Pandas show China's esteem for Malaysia

KUALA LUMPUR - When Tun Razak Hussein penned a letter to Zhou En-lai, the then prime minister of China, to establish Malaysia-China ties back in 1971, it would have been his wish to see relations flourish between the two countries.

Some 40 years after he paid a six-day visit in 1974, immortalised in that poignant picture of Razak and Mao Tse-Tung shaking hands ties are set to shift several gears up with Prime Minister Datuk Seri Najib Razak's month-end visit to the economic powerhouse.

Beyond the euphoria set to greet the arrival of Feng Yi and Fu Wa, the pair of cuddly giant pandas on loan from China for 10 years, tomorrow morning, Najib, just like his father, is looking forward to propelling Malaysia to a greater level of cooperation with China.

The significance goes beyond the public attention and photo opportunities that will surely follow the arrival of the pandas. Malaysia has the distinction of being the first ASEAN nation to establish ties with China and is in Beijing's list of distinguished "friends" honoured by way of the pandas making the country their new home.

Najib's visit marks 40 years of formal ties between Malaysia and China -- a modern-day relationship, set in motion by Razak, that traces its roots as far back as the Malacca Sultanate's ties with the Ming dynasty in 15th century.

There are many reasons for Malaysia to look forward to Najib's visit to China.

Top of the list is the opportunity to improve thriving bilateral trade with China, which has emerged as the biggest trading partner for Malaysia for five years since 2009.

Last year alone, trade between two countries grew by 12.5 per cent to US$63.4 billion (RM207.92 billion).

For China, choosing Malaysia to be part of its famed Panda diplomacy means acknowledging Malaysia's global standing and huge potential.

The pandas bring about exclusivity as well.
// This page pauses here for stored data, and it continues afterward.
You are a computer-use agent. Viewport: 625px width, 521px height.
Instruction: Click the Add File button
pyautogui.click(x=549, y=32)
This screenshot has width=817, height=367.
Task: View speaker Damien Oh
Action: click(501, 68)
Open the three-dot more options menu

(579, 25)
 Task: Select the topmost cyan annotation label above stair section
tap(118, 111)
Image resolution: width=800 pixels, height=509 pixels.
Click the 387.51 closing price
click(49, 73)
After a hiatus, China revived its Panda diplomacy in the 1950s, and between 1958 and 1982, presented 23 pandas to only nine countries.

The United States was one such country when it received two pandas, Ling-Ling and Hsing-Hsing, in 1972 after president Richard Nixon's historic visit to China.

They were seen as an enormous diplomatic success as it showed China's eagerness to establish official relations with the US.

Such was the significance that then British prime minister Edward Heath asked for pandas for his country during a visit to China in 1974.

Chia Chia and Ching Ching arrived at the London Zoo a few weeks later.

In the context of Malaysia-China relations, China's endorsement of Malaysia as a valuable partner and Najib's visits cement Malaysia's reputation as an important ally and gateway to Southeast Asia, following the historic visit of US President Barack Obama last month.

Other than trade and regional issues, tourism sits high up in the list of priorities for both countries.

Tourism numbers have been impressive, some 1.8 million Chinese tourists visited Malaysia last year. They represent an increase of 14.9 per cent from the previous year.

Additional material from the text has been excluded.